Séminaire Optimisation Mathématique Modèle Aléatoire et Statistique
A Brief Introduction to Bilevel Optimization and Uncertainty: Key Concepts and Some Recent Algorithmic Advances
Yasmine Beck
( Essec Business School )Salle 285, IMB
le 08 avril 2025 à 11:00
Bilevel optimization is a rather young but very active sub-field of mathematical optimization. The main reason is that bilevel optimization problems can serve as a powerful tool for modeling hierarchical decision-making processes, which arise in various real-world applications such as in critical infrastructure defense, transportation, or energy. However, the nested structure of bilevel problems makes them intrinsically hard to solve—even if all parameters of the problem are exactly known. Further challenges arise if problems under uncertainty are considered.
In this talk, we begin with a brief introduction to the key concepts of bilevel optimization, covering the structure, characteristics, and commonly used reformulations of these problems. We then explore how techniques from robust optimization can be used to tackle bilevel problems under uncertainty. In particular, we highlight that the sources of uncertainty in bilevel optimization are much richer compared to classic, i.e., single-level, problems since not only the problem data but also the (observation of the) decisions of the two players can be subject to uncertainty.
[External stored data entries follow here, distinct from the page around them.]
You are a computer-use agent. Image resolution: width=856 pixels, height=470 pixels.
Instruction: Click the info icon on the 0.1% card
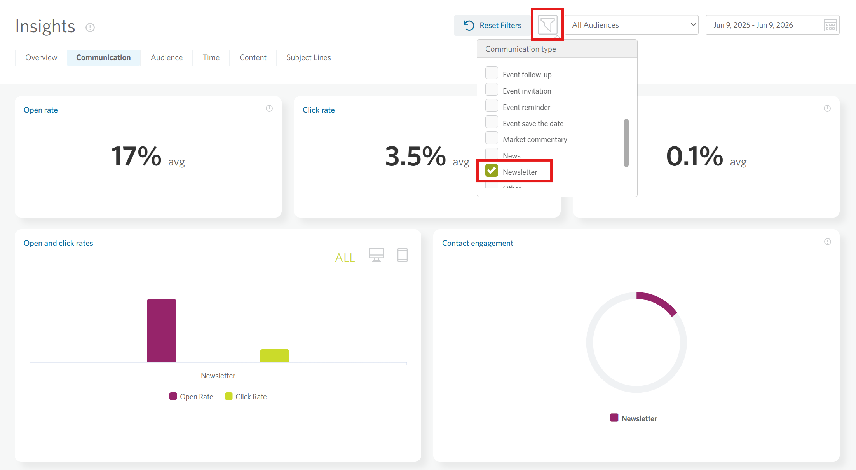click(x=827, y=108)

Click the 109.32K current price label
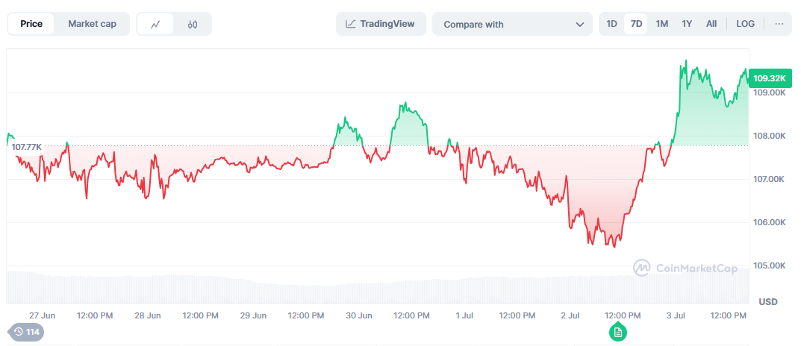(x=770, y=78)

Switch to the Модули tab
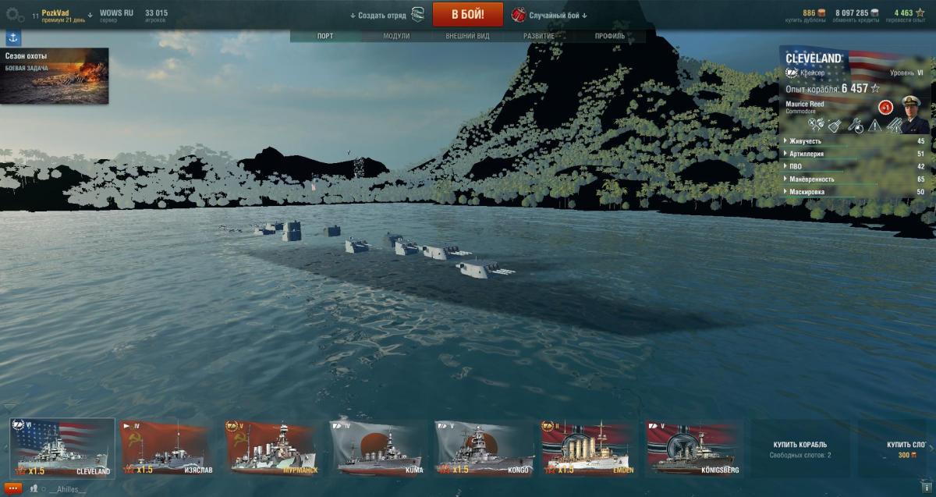point(396,37)
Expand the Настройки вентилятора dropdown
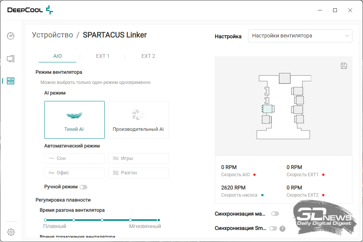Screen dimensions: 363x242 coord(300,36)
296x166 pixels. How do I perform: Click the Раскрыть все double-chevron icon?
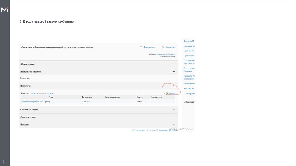pos(141,47)
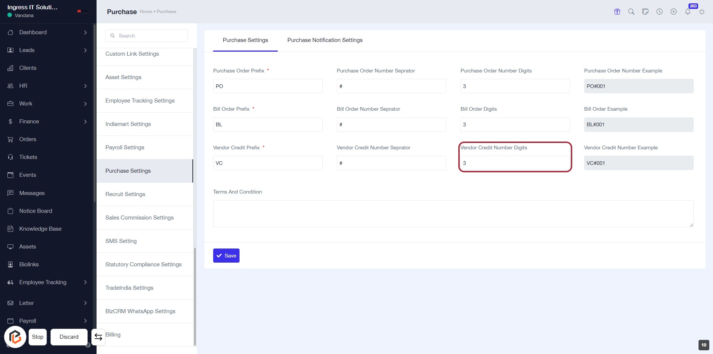Click the gift icon in top bar
This screenshot has width=713, height=354.
coord(617,12)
Finally, we discuss recent algorithmic advances for solving mixed-integer linear bilevel problems with a binary lower level and a Gamma-robust treatment of lower-level objective uncertainty. To solve these Gamma-robust bilevel problems, we present an exact and problem-tailored branch-and-cut approach as well as a heuristic framework. The latter relies on solving a linear number of deterministic bilevel problems so that no problem-specific tailoring is required.